One of the motivating factors for this study was to get a better picture of whose voice is heard in the UN climate process. Agenda items usually have strong champions. As mentioned above, India’s efforts to add exemptions or waivers on intellectual property rights for technology onto the agenda were not successful. Conversely, Costa Rica and Papua New Guinea were successful in adding deforestation to the agenda in 2005. Some topics have been able skip the line because the item had a strong backing from a major player, such as the Chilean COP presidency championing oceans. This naturally raises the question of which topics make it on the agenda and which topics get left out?
Moreover, this is not simply a Global North-Global South issue. Climate change has many stakeholders. Examining the formal, intergovernmental agendas also helps to shed light on how and why certain stakeholders have more policy influence than others.
- Agenda items to concrete decisions
The database tracks climate agendas and shows how attention has varied by topic across time. The next step is to obtain a granular understanding of what decisions and implementation measures are taken.
- The changing nature of global climate governance
The Paris Agreement places national governments in charge of identifying their own nationally determined contributions. How much authority does the UN process have in requiring rules and commitments to be agreed at the intergovernmental level or delegated to its agencies? How much of that authority resides with national governments or other actors? This distribution of responsibility is just one aspect of the climate change that needs to be better understood to facilitate accountability and real climate action.
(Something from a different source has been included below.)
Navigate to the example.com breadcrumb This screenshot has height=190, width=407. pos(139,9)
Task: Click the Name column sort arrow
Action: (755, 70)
With the political attention primarily revolving around the Paris Agreement, the agendas of the climate summits are likely to reflect this priority. However, given the intensified pace of climate change, the entry of new stakeholders and actors into the ambit of climate governance, whether related to health or trade unions, and the cross-cutting nature of climate change, the focus of future COPs will continue to evolve. With climate impacts bearing heavily on the minds of many climate vulnerable countries, COP27 will be a crucial indicator on how well the official UN process responds to rapidly changing realities.